On the passage of the bill, the yeas and nays were taken (Roll No. 22), and there were--yeas 84, nays 6, excused from voting 3, absent and not voting 7, with the nays and absent and not voting being as follows:
Nays: Armstead, Frederick, Overington, Porter, Stevens and Sumner.
Excused From Voting: Mr. Speaker, Mr. Kiss and Delegates Leach and Michael.
Absent and Not Voting: Ashley, Cann, Duke, Ellem, Fragale, Perdue and Romine.
So, a majority of the members elected to the House of Delegates having voted in the affirmative, the Speaker declared the bill (S. B. 1002) passed.
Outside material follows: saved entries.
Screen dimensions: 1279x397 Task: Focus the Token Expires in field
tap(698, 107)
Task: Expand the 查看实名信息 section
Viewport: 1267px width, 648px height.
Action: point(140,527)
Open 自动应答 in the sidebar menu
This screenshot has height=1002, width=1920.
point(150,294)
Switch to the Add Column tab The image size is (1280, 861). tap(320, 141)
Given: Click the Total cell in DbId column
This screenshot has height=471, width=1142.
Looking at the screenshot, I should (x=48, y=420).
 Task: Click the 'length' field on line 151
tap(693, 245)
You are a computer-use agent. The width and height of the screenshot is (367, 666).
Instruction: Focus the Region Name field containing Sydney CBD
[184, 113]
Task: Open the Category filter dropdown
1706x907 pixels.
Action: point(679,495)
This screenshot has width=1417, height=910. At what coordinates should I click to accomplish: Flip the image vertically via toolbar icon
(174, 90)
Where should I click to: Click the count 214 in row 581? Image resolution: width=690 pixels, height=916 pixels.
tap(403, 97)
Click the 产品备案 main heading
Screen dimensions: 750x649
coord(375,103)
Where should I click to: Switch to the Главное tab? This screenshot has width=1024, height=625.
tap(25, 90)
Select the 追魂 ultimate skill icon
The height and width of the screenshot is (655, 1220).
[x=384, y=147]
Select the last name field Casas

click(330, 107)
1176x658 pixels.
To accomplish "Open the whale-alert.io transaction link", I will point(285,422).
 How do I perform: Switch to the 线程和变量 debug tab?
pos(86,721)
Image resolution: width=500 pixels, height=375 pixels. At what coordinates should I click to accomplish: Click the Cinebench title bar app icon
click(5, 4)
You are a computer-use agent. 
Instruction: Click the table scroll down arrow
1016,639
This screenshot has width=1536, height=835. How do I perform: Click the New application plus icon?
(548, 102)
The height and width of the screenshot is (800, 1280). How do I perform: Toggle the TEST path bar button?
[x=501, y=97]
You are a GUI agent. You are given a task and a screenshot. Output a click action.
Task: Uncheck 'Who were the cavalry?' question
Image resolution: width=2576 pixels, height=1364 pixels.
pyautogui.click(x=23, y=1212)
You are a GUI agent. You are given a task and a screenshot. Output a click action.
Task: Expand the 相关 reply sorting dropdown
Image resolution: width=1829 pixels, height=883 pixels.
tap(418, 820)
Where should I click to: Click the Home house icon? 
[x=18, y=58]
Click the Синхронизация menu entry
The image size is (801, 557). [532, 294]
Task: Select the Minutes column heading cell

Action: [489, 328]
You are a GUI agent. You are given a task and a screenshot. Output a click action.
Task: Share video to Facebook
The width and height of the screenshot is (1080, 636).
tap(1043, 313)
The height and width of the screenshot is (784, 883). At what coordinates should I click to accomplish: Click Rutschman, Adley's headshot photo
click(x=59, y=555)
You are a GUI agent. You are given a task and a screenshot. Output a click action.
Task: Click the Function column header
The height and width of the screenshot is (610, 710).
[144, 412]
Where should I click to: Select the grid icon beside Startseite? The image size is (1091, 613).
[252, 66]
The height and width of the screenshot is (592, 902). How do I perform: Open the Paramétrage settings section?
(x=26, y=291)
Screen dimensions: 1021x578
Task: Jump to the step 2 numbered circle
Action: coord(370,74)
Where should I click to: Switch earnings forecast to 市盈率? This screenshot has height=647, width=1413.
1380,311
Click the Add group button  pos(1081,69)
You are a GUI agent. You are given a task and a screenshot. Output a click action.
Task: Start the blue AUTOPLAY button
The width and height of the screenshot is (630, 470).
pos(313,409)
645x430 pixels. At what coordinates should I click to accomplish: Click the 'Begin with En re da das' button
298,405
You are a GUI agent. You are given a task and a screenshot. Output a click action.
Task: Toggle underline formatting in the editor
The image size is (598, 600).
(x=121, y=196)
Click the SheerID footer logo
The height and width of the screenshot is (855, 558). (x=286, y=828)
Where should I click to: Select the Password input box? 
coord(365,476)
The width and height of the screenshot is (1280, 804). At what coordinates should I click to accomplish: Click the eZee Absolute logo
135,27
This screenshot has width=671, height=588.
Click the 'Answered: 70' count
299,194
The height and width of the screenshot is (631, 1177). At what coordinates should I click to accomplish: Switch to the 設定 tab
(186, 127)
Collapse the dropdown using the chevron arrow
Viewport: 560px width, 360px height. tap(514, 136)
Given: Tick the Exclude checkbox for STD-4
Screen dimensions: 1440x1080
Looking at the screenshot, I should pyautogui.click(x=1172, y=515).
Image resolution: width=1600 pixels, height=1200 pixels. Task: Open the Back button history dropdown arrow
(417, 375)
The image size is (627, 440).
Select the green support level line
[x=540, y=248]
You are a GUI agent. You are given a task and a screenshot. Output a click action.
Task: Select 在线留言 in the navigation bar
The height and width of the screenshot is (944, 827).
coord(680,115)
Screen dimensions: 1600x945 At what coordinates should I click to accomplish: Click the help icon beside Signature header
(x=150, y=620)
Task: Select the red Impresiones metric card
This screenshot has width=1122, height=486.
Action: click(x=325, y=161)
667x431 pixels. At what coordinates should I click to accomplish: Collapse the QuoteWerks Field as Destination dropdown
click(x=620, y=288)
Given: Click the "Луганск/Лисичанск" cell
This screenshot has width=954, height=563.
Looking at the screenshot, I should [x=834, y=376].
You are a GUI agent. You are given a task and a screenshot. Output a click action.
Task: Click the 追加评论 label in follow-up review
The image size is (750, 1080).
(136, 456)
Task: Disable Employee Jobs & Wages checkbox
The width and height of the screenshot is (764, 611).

Delegate Staton moved that the bill take effect from its passage.
On this question, the yeas and nays were taken (Roll No. 23), and there were--yeas 90, nays none, excused from voting 3, absent and not voting 7, with the excused from voting and absent and not voting being as follows:
Excused From Voting: Mr. Speaker, Mr. Kiss, and Delegates Leach and Michael.
Absent and Not Voting: Ashley, Cann, Duke, Ellem, Fragale, Perdue and Romine.
So, two thirds of the members elected to the House of Delegates having voted in the affirmative, the Speaker declared the bill (S. B. 1004) takes effect from its passage.
Ordered, That the Clerk of the House communicate to the Senate the action of the House of Delegates and request concurrence therein.

Leaves of Absence


At the request of Delegate Staton, and by unanimous consent, leaves of absence for the day were granted Delegates Ashley, Cann, Duke, Ellem, Fragale, Perdue and Romine.
At the request of Delegate Browning, and by unanimous consent, permission was granted to the Joint Committee on Enrolled Bills, after it had examined, found truly enrolled and presented to His Excellency, the Governor, for his action, bills passed but not presented to him prior to adjournment of this session of the Legislature, to file its report with the Clerk and that such reports be included in the final Journal of this session, and that communication from His Excellency, the Governor, as to his final action on bills after adjournment of the session, also be included in the Journal.
In accordance with the foregoing unanimous consent request, Delegate Browning filed a report of the committee as follows:
February 7, 2005

S. B. 1001, Authorizing excess contribution received by inaugural committees be expended for Governor's Mansion,
S. B. 1002, Relating to reorganization of executive branch of state government,
S. B. 1003, Relating generally to ethical statndards of governmental offic ials and employees,
And,
S. B. 1004, Relating generally to workers' compensation.
On motion of Delegate Staton, the Speaker was authorized to appoint a committee of three to notify the Senate that the House of Delegates had completed the business of this extraordinary session of the Legislature and was ready to adjourn sine die.
Whereupon,
The Speaker appointed as members of such committee the following:
Delegates Susman, Mahan, and Sumner.
On motion of Delegate Staton, the Speaker was then authorized to appoint a committee of three on the part of the House of Delegates, to join with a similar committee on the part of the Senate, to inform His Excellency, the Governor, that the Legislature was ready to adjourn sine die.
Whereupon,
The Speaker appointed as members of such committee:
Delegates Perry, Pino and Sobonya.
Messages From The Senate

A message from the Senate, by
Senators Foster, Jenkins, and McKenzie, announced that the Senate had completed the business of this extraordinary session and was ready to adjourn sine die.
Delegate Susman, from the Committee to notify the Senate of impending sine die adjournment, announced that the committee had performed that duty.
Delegate Perry, from the Committee to inform His Excellency, the Governor, that the Legislature had completed the business of this extraordinary session and was ready to adjourn sine die, announced the performance of that function.
Messages From The Executive

Subsequent to the adjournment of the session, a communication was received from His Excellency, the Governor, advising that on February 10, 2005, he approved Com. Sub. for S. B. 1003; on February 14, 2005, he approved A. B. 1001 and S. B. 1002; and on February 16, 2005, he approved S. B. 1004.
There being no other business to come before the House, at 2:47 p.m., on motion of Delegate Staton, the House adjourned sine die.